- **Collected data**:
= Beginning of Section =

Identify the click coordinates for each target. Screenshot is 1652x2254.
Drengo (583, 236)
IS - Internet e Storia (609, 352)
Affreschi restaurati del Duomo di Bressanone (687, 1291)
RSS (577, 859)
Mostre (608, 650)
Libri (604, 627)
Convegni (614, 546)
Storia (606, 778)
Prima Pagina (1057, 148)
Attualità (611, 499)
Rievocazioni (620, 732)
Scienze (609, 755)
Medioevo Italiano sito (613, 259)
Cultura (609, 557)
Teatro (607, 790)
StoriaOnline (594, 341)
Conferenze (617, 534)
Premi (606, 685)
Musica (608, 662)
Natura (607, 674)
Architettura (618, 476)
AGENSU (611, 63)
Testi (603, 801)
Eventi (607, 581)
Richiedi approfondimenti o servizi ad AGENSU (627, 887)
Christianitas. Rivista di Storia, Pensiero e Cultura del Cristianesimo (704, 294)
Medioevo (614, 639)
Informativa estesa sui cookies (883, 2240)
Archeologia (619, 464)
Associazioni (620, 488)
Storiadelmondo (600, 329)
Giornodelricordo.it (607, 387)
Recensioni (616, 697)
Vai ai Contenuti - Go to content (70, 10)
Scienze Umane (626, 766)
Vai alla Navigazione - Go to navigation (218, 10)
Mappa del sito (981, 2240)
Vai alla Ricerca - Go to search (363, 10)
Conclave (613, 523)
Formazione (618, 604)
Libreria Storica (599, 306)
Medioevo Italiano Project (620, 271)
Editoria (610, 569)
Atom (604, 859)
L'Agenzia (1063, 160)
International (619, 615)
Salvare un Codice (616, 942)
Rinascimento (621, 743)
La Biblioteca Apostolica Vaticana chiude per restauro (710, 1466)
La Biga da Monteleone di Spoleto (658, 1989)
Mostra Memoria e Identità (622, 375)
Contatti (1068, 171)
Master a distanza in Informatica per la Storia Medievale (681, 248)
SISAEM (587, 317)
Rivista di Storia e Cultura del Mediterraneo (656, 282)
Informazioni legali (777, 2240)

= End of Section =

- **Task directions**:
Show every line in the entries above that contains the string "sito".

- **Solved problem**:
Medioevo Italiano sito (613, 259)
Mappa del sito (981, 2240)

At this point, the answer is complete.